By Justin Wheeler on 21. June 2016
Justin Wheeler

Plants use many “tricks” to entice insects into the work of pollination. The shape, color, and bloom period of a plant’s flowers can greatly influence who their potential pollinator mate may be. Such is the case when considering the relationship between bumble bees and flowers in the genus Baptisia.

There are two plants of the genus Baptisia common to North America, blue false indigo (B. australis) and wild white indigo (B. alba). They are members of the pea or legume family (Fabaceae) and feature flowers typical of the family. Think of sweet peas climbing a trellis in your grandmother’s cottage garden, or the often ornamental flowers of some pole beans.

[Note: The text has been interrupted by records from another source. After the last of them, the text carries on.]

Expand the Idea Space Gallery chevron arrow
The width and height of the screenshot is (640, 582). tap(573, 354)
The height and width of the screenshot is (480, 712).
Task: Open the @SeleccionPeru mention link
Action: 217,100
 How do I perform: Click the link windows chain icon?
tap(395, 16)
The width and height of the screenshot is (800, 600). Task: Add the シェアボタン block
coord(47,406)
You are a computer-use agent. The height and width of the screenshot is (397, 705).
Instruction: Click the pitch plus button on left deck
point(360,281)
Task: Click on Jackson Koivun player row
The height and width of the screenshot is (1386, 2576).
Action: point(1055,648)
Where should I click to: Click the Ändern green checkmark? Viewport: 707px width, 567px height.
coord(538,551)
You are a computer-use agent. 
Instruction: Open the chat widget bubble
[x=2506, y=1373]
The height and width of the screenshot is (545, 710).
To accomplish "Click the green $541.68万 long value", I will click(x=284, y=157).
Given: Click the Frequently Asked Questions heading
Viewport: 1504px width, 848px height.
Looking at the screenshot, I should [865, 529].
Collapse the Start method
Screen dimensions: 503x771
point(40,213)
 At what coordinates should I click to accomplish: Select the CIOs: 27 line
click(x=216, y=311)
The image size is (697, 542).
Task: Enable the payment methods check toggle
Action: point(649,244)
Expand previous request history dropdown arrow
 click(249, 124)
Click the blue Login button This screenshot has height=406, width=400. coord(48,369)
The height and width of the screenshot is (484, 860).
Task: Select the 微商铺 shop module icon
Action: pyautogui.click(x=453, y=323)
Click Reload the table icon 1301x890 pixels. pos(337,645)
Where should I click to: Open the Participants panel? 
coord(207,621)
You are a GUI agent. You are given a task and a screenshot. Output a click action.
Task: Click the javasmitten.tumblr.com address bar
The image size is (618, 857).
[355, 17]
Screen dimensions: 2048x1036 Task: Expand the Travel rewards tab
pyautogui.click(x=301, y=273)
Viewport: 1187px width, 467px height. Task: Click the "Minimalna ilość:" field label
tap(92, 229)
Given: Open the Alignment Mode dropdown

These unique, 5-petaled flowers feature a broad upper petal (known as a banner), two lower petals spread out to the side (wings) and two more petals fused together and curled around the flower’s reproductive parts (the keel).

Due to their size and strength, relative to other pollinators, bumble bees are well adapted to access the nectar and pollen within these uniquely shaped flowers. Bumble bees grip the keel with their mid and hind legs, using the leverage produced to propel them forward into the heart of the flower where they can access nectar. This has the benefit (from the flowers’ perspective) of lowering the keel and exposing the bumble bees’ fuzzy abdomen to the pollen-covered anthers.

bumble bee on baptisia
Bumble bees are equipped with the strength and size needed to get to the "good stuff" at the back of these blossoms.

These plants produce their blooms on long stalks (known as racemes). Blooms mature from the bottom up. As the blooms mature, older flowers are more pistillate (female), producing more nectar than pollen. Bumble bees will approach the stalk and land on the lower flowers first — seeking higher nectar rewards. They will then work their way up, ending with the more pollen-rich staminate (male) flowers at the top. As they move to the next stalk, pollen attached from the staminate flowers of the previous stalk is then transferred to the pistillate flowers of the current stalk.

You can see from this example how interconnected plants are to their potential pollinators. It’s almost as if they’re made for each other!